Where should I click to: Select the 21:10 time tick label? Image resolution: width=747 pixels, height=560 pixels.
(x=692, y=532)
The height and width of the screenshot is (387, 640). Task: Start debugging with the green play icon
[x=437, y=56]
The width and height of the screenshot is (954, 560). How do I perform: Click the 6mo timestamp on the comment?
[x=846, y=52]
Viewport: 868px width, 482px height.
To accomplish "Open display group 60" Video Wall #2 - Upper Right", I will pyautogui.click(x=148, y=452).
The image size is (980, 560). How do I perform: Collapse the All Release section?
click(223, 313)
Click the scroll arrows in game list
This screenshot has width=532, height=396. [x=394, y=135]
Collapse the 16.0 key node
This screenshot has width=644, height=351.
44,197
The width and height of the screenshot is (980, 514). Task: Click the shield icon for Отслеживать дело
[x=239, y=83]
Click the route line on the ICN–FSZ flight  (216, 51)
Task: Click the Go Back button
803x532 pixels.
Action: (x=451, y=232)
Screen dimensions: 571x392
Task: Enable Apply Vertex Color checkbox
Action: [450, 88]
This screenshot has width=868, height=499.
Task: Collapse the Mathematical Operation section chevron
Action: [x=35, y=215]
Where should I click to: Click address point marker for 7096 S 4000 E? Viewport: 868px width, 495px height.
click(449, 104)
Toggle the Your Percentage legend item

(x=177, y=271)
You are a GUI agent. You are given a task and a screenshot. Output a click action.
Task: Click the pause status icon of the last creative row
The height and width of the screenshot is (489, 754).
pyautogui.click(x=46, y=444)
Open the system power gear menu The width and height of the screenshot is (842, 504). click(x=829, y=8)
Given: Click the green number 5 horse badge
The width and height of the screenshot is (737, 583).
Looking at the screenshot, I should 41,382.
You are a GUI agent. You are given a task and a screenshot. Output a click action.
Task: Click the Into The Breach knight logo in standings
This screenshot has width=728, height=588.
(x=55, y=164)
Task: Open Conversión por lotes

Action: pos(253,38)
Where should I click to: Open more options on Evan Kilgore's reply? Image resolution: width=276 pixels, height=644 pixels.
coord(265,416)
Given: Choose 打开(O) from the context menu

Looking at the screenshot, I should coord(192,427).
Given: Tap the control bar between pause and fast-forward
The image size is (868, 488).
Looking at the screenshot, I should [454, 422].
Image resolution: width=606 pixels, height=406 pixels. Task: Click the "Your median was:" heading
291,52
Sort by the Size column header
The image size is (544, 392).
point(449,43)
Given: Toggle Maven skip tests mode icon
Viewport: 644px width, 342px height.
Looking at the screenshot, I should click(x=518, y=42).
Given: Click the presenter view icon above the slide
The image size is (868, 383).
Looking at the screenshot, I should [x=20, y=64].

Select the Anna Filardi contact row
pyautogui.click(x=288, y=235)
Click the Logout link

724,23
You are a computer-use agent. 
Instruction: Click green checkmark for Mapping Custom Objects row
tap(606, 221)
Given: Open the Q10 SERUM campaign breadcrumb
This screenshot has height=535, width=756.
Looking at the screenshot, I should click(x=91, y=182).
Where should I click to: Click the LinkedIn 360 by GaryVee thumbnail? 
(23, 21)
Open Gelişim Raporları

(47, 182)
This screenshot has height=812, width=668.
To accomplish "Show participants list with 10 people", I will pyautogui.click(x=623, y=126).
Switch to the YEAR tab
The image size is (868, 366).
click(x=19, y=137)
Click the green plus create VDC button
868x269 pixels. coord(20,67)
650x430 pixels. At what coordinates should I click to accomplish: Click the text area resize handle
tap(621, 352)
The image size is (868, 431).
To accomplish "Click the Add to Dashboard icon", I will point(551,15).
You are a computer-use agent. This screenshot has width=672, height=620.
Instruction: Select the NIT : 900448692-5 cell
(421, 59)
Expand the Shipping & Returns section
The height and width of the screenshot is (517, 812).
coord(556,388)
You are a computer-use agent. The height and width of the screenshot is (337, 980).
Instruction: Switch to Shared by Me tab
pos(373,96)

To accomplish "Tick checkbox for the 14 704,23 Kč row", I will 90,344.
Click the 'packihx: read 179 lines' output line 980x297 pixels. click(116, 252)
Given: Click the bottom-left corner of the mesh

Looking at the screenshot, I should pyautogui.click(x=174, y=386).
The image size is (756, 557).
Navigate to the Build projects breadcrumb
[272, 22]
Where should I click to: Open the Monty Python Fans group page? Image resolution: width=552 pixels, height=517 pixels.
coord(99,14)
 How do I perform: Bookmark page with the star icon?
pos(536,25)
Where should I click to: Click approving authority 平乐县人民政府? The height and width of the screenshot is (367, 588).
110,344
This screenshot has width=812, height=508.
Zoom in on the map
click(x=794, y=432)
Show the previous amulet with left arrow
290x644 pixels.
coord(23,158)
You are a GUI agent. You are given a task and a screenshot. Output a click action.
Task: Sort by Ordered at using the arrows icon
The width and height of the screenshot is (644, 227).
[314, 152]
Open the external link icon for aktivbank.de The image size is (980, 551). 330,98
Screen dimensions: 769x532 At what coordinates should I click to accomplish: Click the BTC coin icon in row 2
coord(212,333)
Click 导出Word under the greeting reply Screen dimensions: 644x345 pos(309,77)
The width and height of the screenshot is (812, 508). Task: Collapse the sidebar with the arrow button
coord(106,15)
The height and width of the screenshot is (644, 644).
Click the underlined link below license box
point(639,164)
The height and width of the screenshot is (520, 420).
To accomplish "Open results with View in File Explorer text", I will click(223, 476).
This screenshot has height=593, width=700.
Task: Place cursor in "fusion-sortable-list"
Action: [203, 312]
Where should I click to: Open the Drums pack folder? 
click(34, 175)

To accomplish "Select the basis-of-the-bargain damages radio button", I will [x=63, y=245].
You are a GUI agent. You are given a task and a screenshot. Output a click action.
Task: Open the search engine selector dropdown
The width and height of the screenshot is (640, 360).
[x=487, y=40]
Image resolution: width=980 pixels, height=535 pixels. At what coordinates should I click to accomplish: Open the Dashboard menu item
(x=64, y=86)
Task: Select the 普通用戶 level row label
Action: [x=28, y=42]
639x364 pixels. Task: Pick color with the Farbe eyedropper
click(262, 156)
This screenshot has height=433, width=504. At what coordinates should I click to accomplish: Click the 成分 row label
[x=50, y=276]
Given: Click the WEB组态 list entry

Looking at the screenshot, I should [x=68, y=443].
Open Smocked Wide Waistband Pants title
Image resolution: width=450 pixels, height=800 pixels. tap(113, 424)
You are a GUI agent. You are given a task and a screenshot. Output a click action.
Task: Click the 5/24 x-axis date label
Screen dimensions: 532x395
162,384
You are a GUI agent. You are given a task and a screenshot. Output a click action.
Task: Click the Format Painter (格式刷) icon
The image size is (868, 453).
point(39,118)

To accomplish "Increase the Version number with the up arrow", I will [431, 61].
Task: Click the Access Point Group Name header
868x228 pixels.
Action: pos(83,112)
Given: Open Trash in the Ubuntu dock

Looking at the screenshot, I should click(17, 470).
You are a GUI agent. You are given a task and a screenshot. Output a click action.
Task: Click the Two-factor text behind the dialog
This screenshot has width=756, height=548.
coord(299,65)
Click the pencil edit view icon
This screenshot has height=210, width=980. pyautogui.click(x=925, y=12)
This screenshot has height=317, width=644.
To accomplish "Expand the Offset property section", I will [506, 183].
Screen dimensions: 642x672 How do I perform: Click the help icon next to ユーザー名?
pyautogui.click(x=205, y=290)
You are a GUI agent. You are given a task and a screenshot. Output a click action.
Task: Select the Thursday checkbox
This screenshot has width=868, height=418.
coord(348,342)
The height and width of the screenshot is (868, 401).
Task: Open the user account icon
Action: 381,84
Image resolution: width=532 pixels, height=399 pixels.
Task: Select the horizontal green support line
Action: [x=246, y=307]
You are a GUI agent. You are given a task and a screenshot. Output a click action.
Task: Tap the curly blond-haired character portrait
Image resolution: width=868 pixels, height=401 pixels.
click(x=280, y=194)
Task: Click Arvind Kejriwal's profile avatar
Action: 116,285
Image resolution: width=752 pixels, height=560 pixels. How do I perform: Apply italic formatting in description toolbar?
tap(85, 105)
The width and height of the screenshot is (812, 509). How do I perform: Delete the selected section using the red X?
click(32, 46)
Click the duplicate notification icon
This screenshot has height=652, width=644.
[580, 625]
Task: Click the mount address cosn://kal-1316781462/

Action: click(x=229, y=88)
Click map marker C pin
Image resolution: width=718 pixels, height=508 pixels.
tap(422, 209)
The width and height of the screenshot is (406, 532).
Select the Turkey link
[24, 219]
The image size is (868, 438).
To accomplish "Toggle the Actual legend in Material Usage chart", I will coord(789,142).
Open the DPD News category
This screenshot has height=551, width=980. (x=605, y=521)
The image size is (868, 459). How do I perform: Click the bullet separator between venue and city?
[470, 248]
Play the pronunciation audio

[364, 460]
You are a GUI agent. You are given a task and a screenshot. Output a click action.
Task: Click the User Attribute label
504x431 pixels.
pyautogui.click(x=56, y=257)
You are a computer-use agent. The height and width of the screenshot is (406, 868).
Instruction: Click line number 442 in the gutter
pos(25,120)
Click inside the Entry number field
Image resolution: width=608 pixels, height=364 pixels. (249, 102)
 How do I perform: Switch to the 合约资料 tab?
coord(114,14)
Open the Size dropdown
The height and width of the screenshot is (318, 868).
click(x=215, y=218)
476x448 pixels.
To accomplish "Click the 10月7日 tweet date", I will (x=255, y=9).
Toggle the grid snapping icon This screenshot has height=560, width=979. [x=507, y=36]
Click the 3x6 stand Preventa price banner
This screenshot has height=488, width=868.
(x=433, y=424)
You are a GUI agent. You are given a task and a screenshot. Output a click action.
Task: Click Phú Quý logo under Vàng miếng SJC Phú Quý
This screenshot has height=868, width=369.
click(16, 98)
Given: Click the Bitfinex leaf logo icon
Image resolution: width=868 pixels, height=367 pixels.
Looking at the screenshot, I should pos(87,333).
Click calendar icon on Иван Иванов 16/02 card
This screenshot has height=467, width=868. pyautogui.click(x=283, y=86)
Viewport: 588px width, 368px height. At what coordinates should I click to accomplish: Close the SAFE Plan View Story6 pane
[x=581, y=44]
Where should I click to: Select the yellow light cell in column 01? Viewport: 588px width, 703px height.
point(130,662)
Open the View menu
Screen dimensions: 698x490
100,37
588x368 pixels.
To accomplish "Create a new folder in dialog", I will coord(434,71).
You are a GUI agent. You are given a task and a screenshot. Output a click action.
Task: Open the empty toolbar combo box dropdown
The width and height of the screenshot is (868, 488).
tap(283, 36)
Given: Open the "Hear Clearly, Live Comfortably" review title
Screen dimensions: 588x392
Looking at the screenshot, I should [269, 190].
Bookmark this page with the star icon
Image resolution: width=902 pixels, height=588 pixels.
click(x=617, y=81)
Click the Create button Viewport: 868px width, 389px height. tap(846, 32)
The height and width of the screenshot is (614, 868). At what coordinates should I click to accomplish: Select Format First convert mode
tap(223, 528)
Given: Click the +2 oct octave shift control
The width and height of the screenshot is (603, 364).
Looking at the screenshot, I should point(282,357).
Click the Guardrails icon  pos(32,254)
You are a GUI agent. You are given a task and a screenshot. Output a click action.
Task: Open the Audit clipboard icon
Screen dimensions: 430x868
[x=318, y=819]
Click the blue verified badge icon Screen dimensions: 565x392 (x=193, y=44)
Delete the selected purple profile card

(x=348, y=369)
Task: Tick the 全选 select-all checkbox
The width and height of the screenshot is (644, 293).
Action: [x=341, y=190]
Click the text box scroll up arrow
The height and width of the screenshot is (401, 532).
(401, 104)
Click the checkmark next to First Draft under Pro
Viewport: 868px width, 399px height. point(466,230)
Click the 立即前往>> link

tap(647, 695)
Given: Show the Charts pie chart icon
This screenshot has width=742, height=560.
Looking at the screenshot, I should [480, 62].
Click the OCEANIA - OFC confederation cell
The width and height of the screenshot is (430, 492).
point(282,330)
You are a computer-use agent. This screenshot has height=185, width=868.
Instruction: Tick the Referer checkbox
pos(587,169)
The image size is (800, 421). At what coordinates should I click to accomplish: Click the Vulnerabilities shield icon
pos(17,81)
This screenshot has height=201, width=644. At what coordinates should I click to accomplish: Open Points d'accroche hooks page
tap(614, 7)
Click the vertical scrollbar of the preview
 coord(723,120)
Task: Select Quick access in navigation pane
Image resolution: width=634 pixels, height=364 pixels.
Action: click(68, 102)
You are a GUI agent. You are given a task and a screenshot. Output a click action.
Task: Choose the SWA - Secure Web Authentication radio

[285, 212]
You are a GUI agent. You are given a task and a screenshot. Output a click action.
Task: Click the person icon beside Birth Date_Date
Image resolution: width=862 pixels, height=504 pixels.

§ **What the task requires**
Make a list of all lines in the data that contain "chart".

§ **Solution**
To accomplish "Toggle the Actual legend in Material Usage chart", I will coord(789,142).
Given: Show the Charts pie chart icon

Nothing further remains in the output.